Your goal: Each record should be written out exactly as given.

Exercise data:
========================
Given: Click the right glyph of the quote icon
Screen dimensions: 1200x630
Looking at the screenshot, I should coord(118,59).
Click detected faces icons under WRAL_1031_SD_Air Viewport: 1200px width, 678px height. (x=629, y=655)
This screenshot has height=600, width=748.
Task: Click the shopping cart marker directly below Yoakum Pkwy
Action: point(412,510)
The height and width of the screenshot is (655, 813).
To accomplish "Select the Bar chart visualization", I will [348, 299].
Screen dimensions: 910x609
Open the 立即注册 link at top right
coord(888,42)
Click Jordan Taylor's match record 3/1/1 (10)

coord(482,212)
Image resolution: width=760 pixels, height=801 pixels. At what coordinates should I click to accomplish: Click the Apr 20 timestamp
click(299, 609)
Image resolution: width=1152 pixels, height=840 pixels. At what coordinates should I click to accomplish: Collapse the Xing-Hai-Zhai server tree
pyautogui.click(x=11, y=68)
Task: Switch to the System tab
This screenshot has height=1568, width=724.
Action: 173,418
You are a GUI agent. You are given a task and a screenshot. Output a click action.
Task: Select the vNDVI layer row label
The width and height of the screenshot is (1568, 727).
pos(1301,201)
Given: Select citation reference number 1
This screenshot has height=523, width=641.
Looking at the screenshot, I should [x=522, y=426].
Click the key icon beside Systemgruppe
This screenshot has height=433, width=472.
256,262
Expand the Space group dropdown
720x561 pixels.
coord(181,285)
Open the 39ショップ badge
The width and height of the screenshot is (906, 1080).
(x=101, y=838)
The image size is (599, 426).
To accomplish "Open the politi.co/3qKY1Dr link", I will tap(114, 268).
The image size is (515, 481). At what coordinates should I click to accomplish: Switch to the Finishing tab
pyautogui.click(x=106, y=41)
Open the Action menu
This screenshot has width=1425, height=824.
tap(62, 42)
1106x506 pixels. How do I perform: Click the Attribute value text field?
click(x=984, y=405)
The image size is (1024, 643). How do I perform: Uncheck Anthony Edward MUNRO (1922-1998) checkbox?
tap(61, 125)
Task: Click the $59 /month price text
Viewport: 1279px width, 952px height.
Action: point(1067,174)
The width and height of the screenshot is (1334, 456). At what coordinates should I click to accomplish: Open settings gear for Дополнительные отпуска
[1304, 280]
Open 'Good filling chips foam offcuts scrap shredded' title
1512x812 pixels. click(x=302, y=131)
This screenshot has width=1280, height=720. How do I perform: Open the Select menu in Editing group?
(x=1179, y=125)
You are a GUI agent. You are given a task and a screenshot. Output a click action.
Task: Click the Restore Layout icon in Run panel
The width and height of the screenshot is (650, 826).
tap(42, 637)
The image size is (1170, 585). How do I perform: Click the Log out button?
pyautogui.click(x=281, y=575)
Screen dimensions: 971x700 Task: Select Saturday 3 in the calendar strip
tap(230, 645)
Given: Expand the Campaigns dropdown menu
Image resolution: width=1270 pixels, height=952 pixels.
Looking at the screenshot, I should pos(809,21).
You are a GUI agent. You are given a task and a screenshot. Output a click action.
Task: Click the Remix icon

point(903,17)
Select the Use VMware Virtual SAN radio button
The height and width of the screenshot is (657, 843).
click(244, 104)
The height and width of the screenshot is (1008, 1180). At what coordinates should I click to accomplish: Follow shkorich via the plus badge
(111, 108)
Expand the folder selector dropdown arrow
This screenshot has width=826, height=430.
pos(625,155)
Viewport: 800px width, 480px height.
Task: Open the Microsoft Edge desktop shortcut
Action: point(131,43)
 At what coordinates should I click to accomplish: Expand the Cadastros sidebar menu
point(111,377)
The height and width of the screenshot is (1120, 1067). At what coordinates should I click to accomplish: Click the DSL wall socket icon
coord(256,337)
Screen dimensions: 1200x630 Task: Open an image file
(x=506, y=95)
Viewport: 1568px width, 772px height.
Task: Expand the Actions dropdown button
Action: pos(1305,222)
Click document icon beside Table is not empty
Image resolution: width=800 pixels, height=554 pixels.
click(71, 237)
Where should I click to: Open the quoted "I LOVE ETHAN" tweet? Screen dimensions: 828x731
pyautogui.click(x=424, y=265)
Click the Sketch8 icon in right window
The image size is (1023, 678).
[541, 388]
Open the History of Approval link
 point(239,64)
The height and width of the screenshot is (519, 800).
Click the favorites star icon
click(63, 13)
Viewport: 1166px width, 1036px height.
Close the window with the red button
========================
Expected answer:
Given: Click the right glyph of the quote icon
Screen dimensions: 1200x630
Looking at the screenshot, I should coord(118,59).
Click detected faces icons under WRAL_1031_SD_Air Viewport: 1200px width, 678px height. (x=629, y=655)
This screenshot has height=600, width=748.
Task: Click the shopping cart marker directly below Yoakum Pkwy
Action: point(412,510)
The height and width of the screenshot is (655, 813).
To accomplish "Select the Bar chart visualization", I will [348, 299].
Screen dimensions: 910x609
Open the 立即注册 link at top right
coord(888,42)
Click Jordan Taylor's match record 3/1/1 (10)

coord(482,212)
Image resolution: width=760 pixels, height=801 pixels. At what coordinates should I click to accomplish: Click the Apr 20 timestamp
click(299, 609)
Image resolution: width=1152 pixels, height=840 pixels. At what coordinates should I click to accomplish: Collapse the Xing-Hai-Zhai server tree
pyautogui.click(x=11, y=68)
Task: Switch to the System tab
This screenshot has height=1568, width=724.
Action: 173,418
You are a GUI agent. You are given a task and a screenshot. Output a click action.
Task: Select the vNDVI layer row label
The width and height of the screenshot is (1568, 727).
pos(1301,201)
Given: Select citation reference number 1
This screenshot has height=523, width=641.
Looking at the screenshot, I should [x=522, y=426].
Click the key icon beside Systemgruppe
This screenshot has height=433, width=472.
256,262
Expand the Space group dropdown
720x561 pixels.
coord(181,285)
Open the 39ショップ badge
The width and height of the screenshot is (906, 1080).
(x=101, y=838)
The image size is (599, 426).
To accomplish "Open the politi.co/3qKY1Dr link", I will tap(114, 268).
The image size is (515, 481). At what coordinates should I click to accomplish: Switch to the Finishing tab
pyautogui.click(x=106, y=41)
Open the Action menu
This screenshot has width=1425, height=824.
tap(62, 42)
1106x506 pixels. How do I perform: Click the Attribute value text field?
click(x=984, y=405)
The image size is (1024, 643). How do I perform: Uncheck Anthony Edward MUNRO (1922-1998) checkbox?
tap(61, 125)
Task: Click the $59 /month price text
Viewport: 1279px width, 952px height.
Action: point(1067,174)
The width and height of the screenshot is (1334, 456). At what coordinates should I click to accomplish: Open settings gear for Дополнительные отпуска
[1304, 280]
Open 'Good filling chips foam offcuts scrap shredded' title
1512x812 pixels. click(x=302, y=131)
This screenshot has width=1280, height=720. How do I perform: Open the Select menu in Editing group?
(x=1179, y=125)
You are a GUI agent. You are given a task and a screenshot. Output a click action.
Task: Click the Restore Layout icon in Run panel
The width and height of the screenshot is (650, 826).
tap(42, 637)
The image size is (1170, 585). How do I perform: Click the Log out button?
pyautogui.click(x=281, y=575)
Screen dimensions: 971x700 Task: Select Saturday 3 in the calendar strip
tap(230, 645)
Given: Expand the Campaigns dropdown menu
Image resolution: width=1270 pixels, height=952 pixels.
Looking at the screenshot, I should pos(809,21).
You are a GUI agent. You are given a task and a screenshot. Output a click action.
Task: Click the Remix icon

point(903,17)
Select the Use VMware Virtual SAN radio button
The height and width of the screenshot is (657, 843).
click(244, 104)
The height and width of the screenshot is (1008, 1180). At what coordinates should I click to accomplish: Follow shkorich via the plus badge
(111, 108)
Expand the folder selector dropdown arrow
This screenshot has width=826, height=430.
pos(625,155)
Viewport: 800px width, 480px height.
Task: Open the Microsoft Edge desktop shortcut
Action: point(131,43)
 At what coordinates should I click to accomplish: Expand the Cadastros sidebar menu
point(111,377)
The height and width of the screenshot is (1120, 1067). At what coordinates should I click to accomplish: Click the DSL wall socket icon
coord(256,337)
Screen dimensions: 1200x630 Task: Open an image file
(x=506, y=95)
Viewport: 1568px width, 772px height.
Task: Expand the Actions dropdown button
Action: pos(1305,222)
Click document icon beside Table is not empty
Image resolution: width=800 pixels, height=554 pixels.
click(71, 237)
Where should I click to: Open the quoted "I LOVE ETHAN" tweet? Screen dimensions: 828x731
pyautogui.click(x=424, y=265)
Click the Sketch8 icon in right window
The image size is (1023, 678).
[541, 388]
Open the History of Approval link
 point(239,64)
The height and width of the screenshot is (519, 800).
Click the favorites star icon
click(63, 13)
Viewport: 1166px width, 1036px height.
Close the window with the red button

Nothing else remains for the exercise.